Sen. Dianne Feinstein (D-Calif.) urged Senate Majority Leader Mitch McConnell (R-Ky.) to reconsider plans to reconvene the chamber next week, saying the country was clearly still in a “critical time” of the coronavirus pandemic.
“In the interest of public health and sending the right message to the nation, I ask that you allow the Senate to continue working remotely,” Feinstein wrote in a letter to McConnell and Senate Minority Leader Chuck Schumer (D-N.Y.) on Wednesday.
McConnell confirmed this week the Senate will reconvene as planned on May 4, saying the body would not “sit on the sidelines” as the nation reels from a bevy of stay-at-home orders and social distancing guidelines that have wrought economic havoc. Jobless claims have climbed to record heights, and the U.S. economy shrunk by a nearly 5% annual rate in the first quarter of the year.
“We feel like if people on the front lines are willing to work during the pandemic, we should be as well,” he told Fox News Radio. “And so the Senate will come back; we’ll be in session next week.”
But the move comes amid stark warnings from the nation’s top medical officials about the country getting back to normal too quickly. More than 1 million people have been infected with the coronavirus in the United States, and more than 60,000 people have died, numbers that may be dramatically undercounted.
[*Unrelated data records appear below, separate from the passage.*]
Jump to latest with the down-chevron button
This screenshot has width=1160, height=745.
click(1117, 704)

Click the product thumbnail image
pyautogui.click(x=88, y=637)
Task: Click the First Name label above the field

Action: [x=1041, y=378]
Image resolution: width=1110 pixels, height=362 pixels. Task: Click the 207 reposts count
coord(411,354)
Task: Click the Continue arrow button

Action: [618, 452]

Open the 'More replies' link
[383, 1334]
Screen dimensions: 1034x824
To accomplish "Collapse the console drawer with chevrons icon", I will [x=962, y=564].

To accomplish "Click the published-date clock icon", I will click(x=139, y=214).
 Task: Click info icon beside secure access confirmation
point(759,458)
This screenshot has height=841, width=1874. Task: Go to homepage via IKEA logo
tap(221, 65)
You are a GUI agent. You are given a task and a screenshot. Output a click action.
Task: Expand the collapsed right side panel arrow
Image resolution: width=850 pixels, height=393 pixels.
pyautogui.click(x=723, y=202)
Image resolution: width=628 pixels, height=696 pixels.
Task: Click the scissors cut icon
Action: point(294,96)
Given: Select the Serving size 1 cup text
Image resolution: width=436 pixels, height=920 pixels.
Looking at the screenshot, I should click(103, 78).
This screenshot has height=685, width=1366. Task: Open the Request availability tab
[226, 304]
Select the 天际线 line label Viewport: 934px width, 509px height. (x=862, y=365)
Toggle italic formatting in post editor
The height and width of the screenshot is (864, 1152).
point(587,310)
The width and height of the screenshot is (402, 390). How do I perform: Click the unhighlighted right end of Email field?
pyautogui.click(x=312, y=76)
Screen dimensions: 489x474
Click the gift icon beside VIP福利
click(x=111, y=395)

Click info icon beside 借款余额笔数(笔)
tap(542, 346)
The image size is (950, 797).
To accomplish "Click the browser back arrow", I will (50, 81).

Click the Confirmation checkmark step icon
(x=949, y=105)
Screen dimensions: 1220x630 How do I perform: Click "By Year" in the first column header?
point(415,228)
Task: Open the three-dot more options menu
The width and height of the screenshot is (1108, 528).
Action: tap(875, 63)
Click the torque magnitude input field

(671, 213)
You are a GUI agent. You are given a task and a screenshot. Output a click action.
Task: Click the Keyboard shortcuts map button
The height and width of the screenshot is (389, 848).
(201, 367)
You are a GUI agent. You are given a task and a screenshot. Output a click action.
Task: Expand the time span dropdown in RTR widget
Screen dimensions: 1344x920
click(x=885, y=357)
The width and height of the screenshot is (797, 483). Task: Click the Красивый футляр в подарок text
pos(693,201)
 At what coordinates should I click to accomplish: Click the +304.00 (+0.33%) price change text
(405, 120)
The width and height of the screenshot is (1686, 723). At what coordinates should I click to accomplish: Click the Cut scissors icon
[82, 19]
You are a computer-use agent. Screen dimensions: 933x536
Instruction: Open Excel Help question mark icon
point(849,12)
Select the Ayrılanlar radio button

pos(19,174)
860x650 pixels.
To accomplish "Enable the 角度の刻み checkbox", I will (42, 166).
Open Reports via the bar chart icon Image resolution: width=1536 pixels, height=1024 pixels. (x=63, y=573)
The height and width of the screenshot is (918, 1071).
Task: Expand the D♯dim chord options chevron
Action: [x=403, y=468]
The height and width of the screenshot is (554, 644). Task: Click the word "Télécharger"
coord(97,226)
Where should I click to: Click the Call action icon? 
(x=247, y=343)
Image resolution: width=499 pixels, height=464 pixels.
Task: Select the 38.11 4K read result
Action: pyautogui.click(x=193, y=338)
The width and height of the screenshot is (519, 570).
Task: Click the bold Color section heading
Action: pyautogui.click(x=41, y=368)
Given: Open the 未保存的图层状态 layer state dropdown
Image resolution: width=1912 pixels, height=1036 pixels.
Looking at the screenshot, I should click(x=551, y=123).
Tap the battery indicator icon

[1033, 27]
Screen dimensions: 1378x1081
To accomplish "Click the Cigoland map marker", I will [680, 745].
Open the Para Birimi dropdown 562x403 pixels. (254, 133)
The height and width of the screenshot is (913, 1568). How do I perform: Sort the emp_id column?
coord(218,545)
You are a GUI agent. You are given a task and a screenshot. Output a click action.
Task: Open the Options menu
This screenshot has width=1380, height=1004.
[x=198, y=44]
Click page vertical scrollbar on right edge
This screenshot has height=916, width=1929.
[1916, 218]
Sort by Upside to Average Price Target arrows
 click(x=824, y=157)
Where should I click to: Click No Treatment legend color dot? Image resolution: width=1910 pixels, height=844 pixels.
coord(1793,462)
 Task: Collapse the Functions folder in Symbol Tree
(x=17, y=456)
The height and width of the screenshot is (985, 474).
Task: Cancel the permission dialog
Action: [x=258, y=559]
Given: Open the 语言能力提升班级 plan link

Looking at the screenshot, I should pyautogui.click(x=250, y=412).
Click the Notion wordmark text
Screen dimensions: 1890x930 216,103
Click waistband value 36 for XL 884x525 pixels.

Feinstein, who at 86 is the oldest senator, referenced those statistics in a statement Wednesday, saying that in some places around the country cases were still increasing.
“Every day I look at the numbers of new cases and deaths in the world, in the United States and in California. It is clear that we remain in a critical time,” she said. “In many states, the spread of this disease is continuing at a steady rate and transmission is even accelerating in others. This is not the time to back off of protective measures.”
The House, which had planned to return on May 4 as well, delayed its reconvening this week after consulting with Congress’s attending physician.
“We had no choice,” House Speaker Nancy Pelosi (D-Calif.) said Tuesday. “If the Capitol physician recommends that we not come back, then we have to take that guidance.”
While McConnell has pledged lawmakers wouldn’t be able to pass any further economic stimulus measures to build on the $2 trillion act signed by the president in March and a $484 billion package signed Friday, some Democrats have slammed his other legislative plans.
McConnell stressed last month that he will quickly return to his efforts to fill federal court vacancies with conservative judges, even amid the pandemic.
“Of course, we will go back to judges,” McConnell told conservative radio host Hugh Hewitt on March 31. “My motto for the rest of the year is, ‘Leave no vacancy behind.’”
Every Democrat on the Senate Judiciary Committee wrote a letter to Sen. Lindsey Graham (R-S.C.), the chairman of the panel, on Tuesday, urging him to delay a confirmation hearing that is already being planned for next week.
“Now is not the time to process routine judicial nominations,” the 10 lawmakers wrote in a letter. “We therefore urge you to delay the May 6 nominations hearing and instead focus the Committee’s efforts on responding to the COVID-19 pandemic and protecting the lives and livelihoods of all Americans.”